• Problem description
Stop after the line that contains "This screenshot has width=1172, height=879."; until then, restate each line of the entries word for word from the very first.

---- Data

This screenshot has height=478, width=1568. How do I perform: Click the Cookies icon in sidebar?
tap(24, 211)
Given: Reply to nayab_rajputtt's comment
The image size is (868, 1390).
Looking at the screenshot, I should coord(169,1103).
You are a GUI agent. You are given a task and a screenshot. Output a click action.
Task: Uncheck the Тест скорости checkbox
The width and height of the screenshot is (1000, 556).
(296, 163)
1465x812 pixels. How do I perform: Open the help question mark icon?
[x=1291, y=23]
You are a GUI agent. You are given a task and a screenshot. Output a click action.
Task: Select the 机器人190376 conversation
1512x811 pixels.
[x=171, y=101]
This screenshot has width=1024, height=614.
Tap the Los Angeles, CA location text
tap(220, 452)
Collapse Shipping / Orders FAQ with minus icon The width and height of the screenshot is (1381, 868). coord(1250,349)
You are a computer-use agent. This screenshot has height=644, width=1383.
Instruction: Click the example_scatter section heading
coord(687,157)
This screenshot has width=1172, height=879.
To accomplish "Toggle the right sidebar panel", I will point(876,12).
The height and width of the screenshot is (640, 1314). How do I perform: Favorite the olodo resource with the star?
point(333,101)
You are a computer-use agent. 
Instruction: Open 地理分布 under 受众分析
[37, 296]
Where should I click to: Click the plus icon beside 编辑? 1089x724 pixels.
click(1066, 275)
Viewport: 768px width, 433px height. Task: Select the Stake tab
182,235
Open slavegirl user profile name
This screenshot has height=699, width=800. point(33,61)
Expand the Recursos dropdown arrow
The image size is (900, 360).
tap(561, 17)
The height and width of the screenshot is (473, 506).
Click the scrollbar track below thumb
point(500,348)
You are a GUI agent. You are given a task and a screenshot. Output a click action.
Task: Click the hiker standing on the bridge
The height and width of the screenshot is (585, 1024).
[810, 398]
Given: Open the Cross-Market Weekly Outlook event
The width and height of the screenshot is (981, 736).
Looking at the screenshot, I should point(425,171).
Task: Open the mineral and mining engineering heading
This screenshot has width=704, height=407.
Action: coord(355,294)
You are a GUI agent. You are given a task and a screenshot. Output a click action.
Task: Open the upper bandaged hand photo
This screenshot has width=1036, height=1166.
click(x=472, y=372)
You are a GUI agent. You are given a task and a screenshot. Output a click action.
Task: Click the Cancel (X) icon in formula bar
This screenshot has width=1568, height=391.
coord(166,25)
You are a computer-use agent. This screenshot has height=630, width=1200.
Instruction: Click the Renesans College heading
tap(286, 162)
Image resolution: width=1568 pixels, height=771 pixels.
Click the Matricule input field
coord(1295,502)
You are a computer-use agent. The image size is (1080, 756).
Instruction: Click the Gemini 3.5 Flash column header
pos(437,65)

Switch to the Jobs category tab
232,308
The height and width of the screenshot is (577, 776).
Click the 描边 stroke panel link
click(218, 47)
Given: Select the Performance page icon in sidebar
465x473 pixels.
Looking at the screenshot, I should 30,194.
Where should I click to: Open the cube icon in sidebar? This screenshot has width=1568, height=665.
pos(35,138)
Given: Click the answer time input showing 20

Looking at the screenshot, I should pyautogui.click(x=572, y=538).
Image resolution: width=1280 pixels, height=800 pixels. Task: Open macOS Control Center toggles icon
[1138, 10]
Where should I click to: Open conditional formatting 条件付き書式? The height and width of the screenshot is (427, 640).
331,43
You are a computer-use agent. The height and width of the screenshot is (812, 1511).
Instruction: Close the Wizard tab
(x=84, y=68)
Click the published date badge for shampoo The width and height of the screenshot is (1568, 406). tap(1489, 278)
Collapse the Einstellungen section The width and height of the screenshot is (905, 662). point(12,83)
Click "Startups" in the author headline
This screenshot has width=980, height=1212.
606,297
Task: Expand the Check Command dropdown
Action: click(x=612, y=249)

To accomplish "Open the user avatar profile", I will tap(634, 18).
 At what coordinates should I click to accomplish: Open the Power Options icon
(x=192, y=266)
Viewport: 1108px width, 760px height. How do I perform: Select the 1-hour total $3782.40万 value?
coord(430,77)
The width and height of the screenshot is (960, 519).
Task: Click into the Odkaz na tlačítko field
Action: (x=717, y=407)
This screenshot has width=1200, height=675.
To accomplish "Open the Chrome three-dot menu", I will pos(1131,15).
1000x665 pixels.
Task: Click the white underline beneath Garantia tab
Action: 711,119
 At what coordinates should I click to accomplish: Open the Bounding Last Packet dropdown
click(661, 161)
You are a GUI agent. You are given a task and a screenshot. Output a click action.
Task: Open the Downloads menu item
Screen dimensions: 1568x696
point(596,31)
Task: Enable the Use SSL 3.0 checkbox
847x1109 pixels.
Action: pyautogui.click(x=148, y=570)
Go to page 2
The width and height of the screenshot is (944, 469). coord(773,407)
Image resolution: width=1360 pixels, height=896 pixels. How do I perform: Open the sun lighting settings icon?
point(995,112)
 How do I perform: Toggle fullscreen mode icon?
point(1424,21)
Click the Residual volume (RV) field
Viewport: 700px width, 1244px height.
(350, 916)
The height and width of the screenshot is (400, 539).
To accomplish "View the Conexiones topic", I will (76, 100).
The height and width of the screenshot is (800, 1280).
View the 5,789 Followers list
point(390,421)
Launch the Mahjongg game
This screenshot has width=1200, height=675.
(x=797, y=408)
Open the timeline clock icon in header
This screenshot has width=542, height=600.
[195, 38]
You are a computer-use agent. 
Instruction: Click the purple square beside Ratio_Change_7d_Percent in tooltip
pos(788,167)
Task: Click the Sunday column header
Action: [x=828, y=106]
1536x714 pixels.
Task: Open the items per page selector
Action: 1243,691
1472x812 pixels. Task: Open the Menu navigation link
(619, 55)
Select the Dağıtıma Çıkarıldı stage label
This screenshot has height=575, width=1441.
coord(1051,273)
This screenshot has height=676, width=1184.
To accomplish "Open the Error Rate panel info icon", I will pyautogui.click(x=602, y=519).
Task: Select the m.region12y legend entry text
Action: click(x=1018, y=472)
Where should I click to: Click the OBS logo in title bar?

--------

• Exercise answer
This screenshot has height=478, width=1568. How do I perform: Click the Cookies icon in sidebar?
tap(24, 211)
Given: Reply to nayab_rajputtt's comment
The image size is (868, 1390).
Looking at the screenshot, I should coord(169,1103).
You are a GUI agent. You are given a task and a screenshot. Output a click action.
Task: Uncheck the Тест скорости checkbox
The width and height of the screenshot is (1000, 556).
(296, 163)
1465x812 pixels. How do I perform: Open the help question mark icon?
[x=1291, y=23]
You are a GUI agent. You are given a task and a screenshot. Output a click action.
Task: Select the 机器人190376 conversation
1512x811 pixels.
[x=171, y=101]
This screenshot has width=1024, height=614.
Tap the Los Angeles, CA location text
tap(220, 452)
Collapse Shipping / Orders FAQ with minus icon The width and height of the screenshot is (1381, 868). coord(1250,349)
You are a computer-use agent. This screenshot has height=644, width=1383.
Instruction: Click the example_scatter section heading
coord(687,157)
This screenshot has width=1172, height=879.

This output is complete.